Saved entries
┌────────

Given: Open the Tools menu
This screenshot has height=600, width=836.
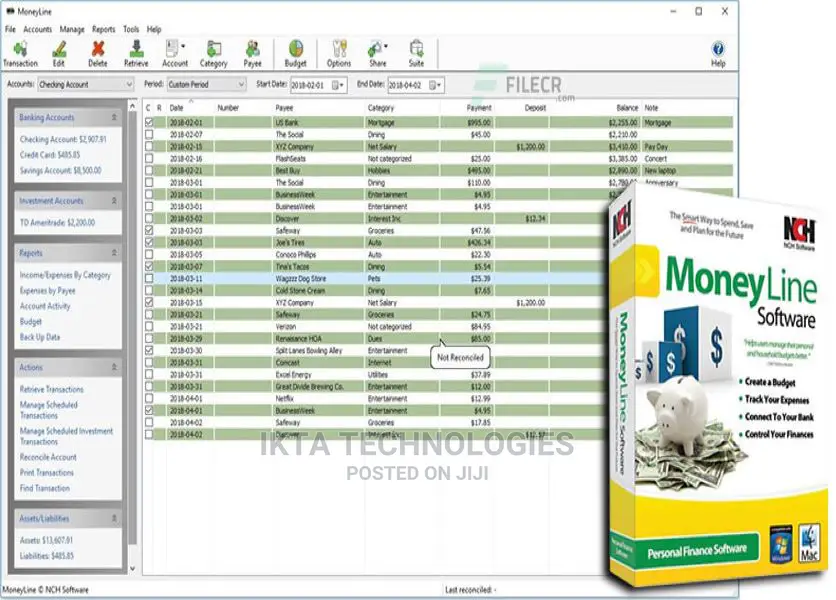Looking at the screenshot, I should 131,29.
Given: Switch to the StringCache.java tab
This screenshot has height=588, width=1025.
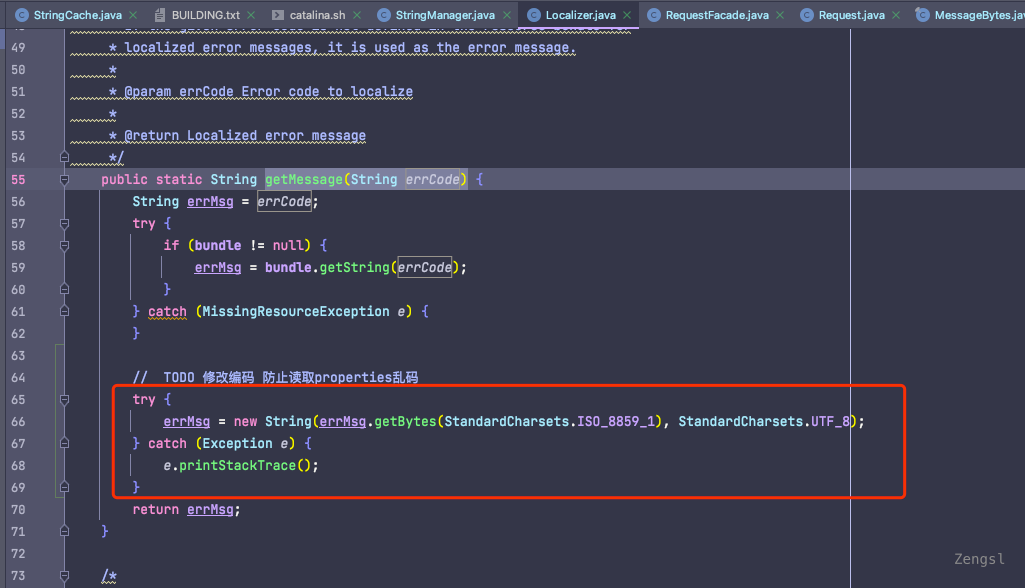Looking at the screenshot, I should coord(76,16).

└────────

Prompt:
For the string "Given", return every line of the data where it appears.

Final answer:
Given: Open the Tools menu
Given: Switch to the StringCache.java tab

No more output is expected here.